When you came to Oberlin, what kind of things did you want to change or emphasize?

I’m really interested in joyful Jewish community. I want to find ways to bring people together around moments of joy, celebration or learning in a positive way that can contribute to their lives. My sense is that last year there were a lot of crises in different ways, and I think in order to build a community able to survive these crises, one of the ways to do that is have equal amount of gathering and celebration.

There was a lot of national attention at Oberlin last year concerning Professor Joy Karega, who made posts that many people considered antiSemitic, and was placed on academic leave. What was your reaction to that and was it before you knew you were coming to Oberlin?

It was definitely before I took the job; it was all while I was interviewing. The work I really want to be doing is creating spaces for students to grow, figure out who they are and take ownership — all those sorts of things. Most of the time, national attention doesn’t help with that. There are times it can be useful, but usually not. I think there are really interesting questions to be asked about the ways anti-Semitism does and does not map onto how other oppressions manifest in America these days. I think these conversations happen best at a lower pitch. So when everyone is really angry about it and is made to feel lesser, it’s much harder to have productive conversations. My reaction to what I’ve heard about all of that is, I want to build relationships with people in communities who might have different ways of thinking than [I do] and to explore what questions there are on campus.

What are your ideas to bring that pitch down to help make discussions more productive on campus?

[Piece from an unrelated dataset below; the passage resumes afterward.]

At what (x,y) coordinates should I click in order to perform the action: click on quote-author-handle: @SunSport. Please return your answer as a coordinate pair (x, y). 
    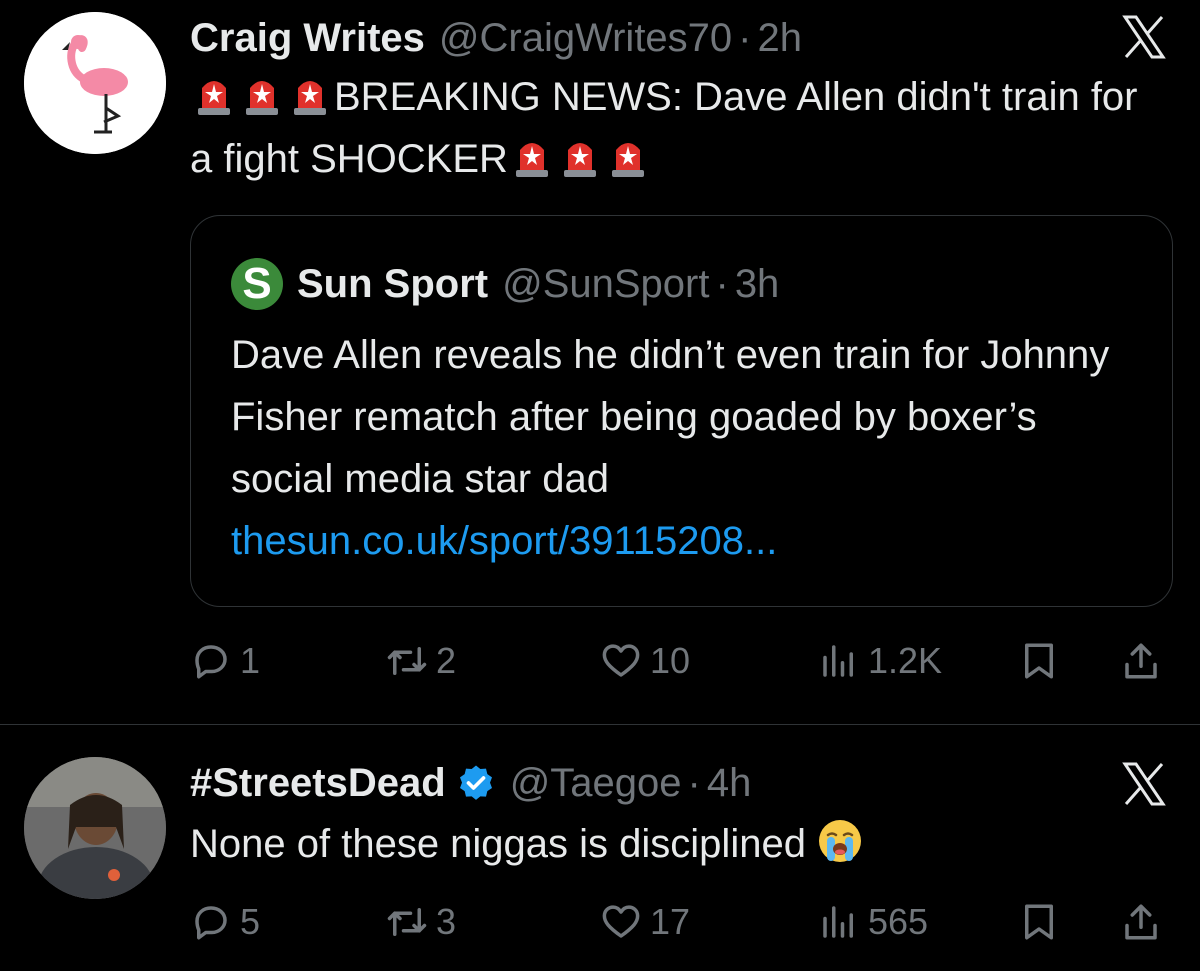
    Looking at the image, I should click on (606, 284).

Last year I was in a fellowship called Resetting the Table. Their mission is to lower the temperature of the Israel conversation in the American Jewish community by training facilitators to moderate conversations amongst people with radically different views. It’s not to make them agree with the other person, but just to help them be in the same space and listen to each other. So I have that in my head as something to infuse into the culture if I were the queen of Oberlin or something, because I think it’s really important to listen to someone even if you don’t agree with them. I mean, it’s a big task, and I’m just me, but that’s one of my ideas.

You spent several years working in Israel as a teacher. Can you say a bit what that was like?

It was really complicated. I was there immediately after I was ordained as a rabbi. My partner is Israeli, so I was there while she was finishing her Ph.D., and I loved a lot of it — I love speaking Hebrew — but Israel is a very complicated place to be if you are not Orthodox but are interested in being Jewish and practicing Judaism. It’s also a very complicated place to be queer. It’s not entirely difficult, and I know saying “complicated” is a cop-out, but that’s absolutely my Facebook status about living in Israel: it was complicated.

To go back to the controversy last year a bit, do you anticipate Jewish students will feel unsafe at all coming back to campus?

I definitely worry about it. I don’t know what to anticipate, but what I do know is I was here two weeks before students came back, and I spent a lot of time talking with administration and staff. My sense is, from that place, that there has been an enormous amount of effort and goodwill put into making Oberlin as safe a space as possible for all students on campus. I don’t yet have a sense of how students are feeling coming back, but my hope is that it will be a calmer year so we can do that rebuilding work in the Jewish community and the wider community.